In my judgment, we are engaged in a struggle in this country, as I guess we have been since the Founding Fathers first persuaded a reluctant electorate to accept the Constitution of the United States

as their framework of government, between those leaders of the community who are creative, and those who are merely dominant. We see it on the floor of the Senate day after day after day.

Here is one of the best opportunities we have had in a long, long time to prove to the country and to the world that the creative forces in the Congress of the United States are able to overcome the merely dominant forces who look back in a sterile way to a past that is dead. This will be concrete evidence that those in the Senate and those in the House who believe that the United States must take the initiative in moving forward in a constantly changing world are in control of the legislative process.

Thank you very much, Mr. Chairman, for your courtesy and for permitting me to appear.

EDITORIAL REACTION TO THE BILL

Senator HUMPHREY. Thank you very much, Senator.

I would like to make just one or two comments. First, I want to compliment you on the well-reasoned and cogent statement that you have given to us. I think it is testimony of your intimate knowledge of the subject matter and your deep concern about it.

I want this record to be clear that I know of no one in the Congress who has a greater concern over the question of world peace, security and freedom.

I think you would be interested to know, Senator Clark, that an analysis I had made by the Library of Congress of the editorial opinion on the President's statement on this agency at the time the bill was introduced was overwhelmingly sympathetic.
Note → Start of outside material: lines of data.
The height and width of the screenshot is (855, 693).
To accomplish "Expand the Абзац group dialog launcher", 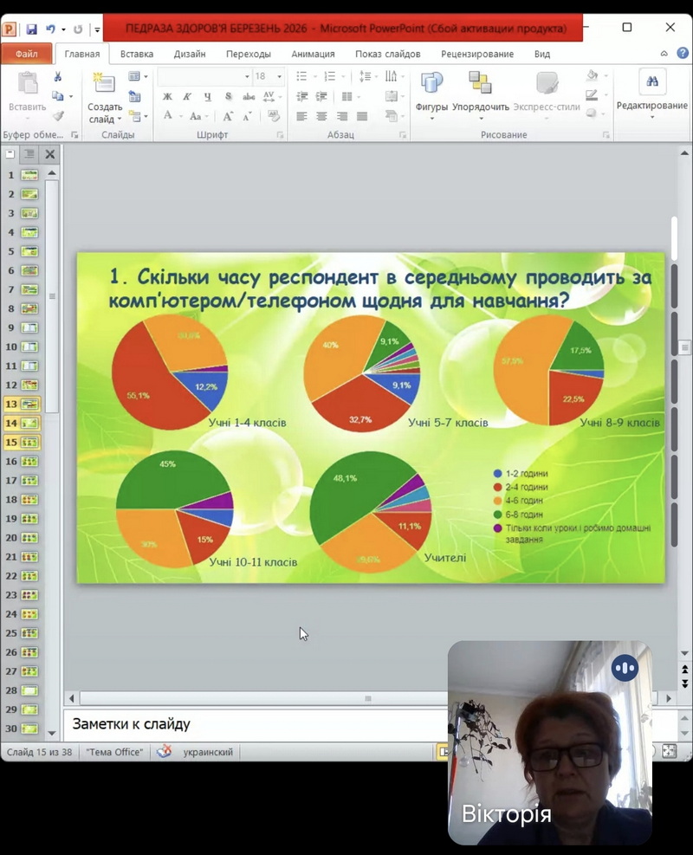I will pos(402,135).

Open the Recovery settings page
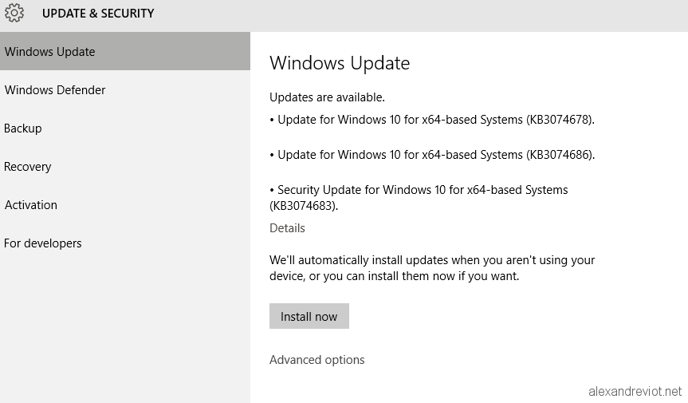(125, 167)
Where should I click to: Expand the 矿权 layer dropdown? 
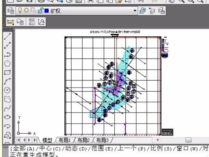[135, 11]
Senator CLARK. I think this is true. I was shooting for a particular bird.

Senator HUMPHREY. Sir?

Senator CLARK. I was shooting for a particular bird.

Senator HUMPHREY. I trust that you hit your mark.

I want this record to be clear on that. I did not want to utilize the record to place all of these editorials in the transcript because that is an expensive operation; it is unnecessary. I do have copies of those editorials.

The overwhelming reaction in the foreign press was favorable. This is something of which we ought to be fully cognizant.

MILITARY LEADERS' DEDICATION TO PEACE

I think you would be interested to know that the representatives of the Military Establishment who came before this committee were strong in their endorsement of this proposal.

I think the greatest testimony to freedom and democracy as we know it is that out of this society even military men who have been trained in the arts of war become men passionately dedicated to peace.

Look back, for instance, at General Marshall, General Bradley, Bedell Smith, and many others. And right now in our time, we have General Lemnitzer, who gave fine testimony here, and General Gruenther, General MacArthur, and President Eisenhower, who has, by message, endorsed the general objectives of this proposal. I name only a few.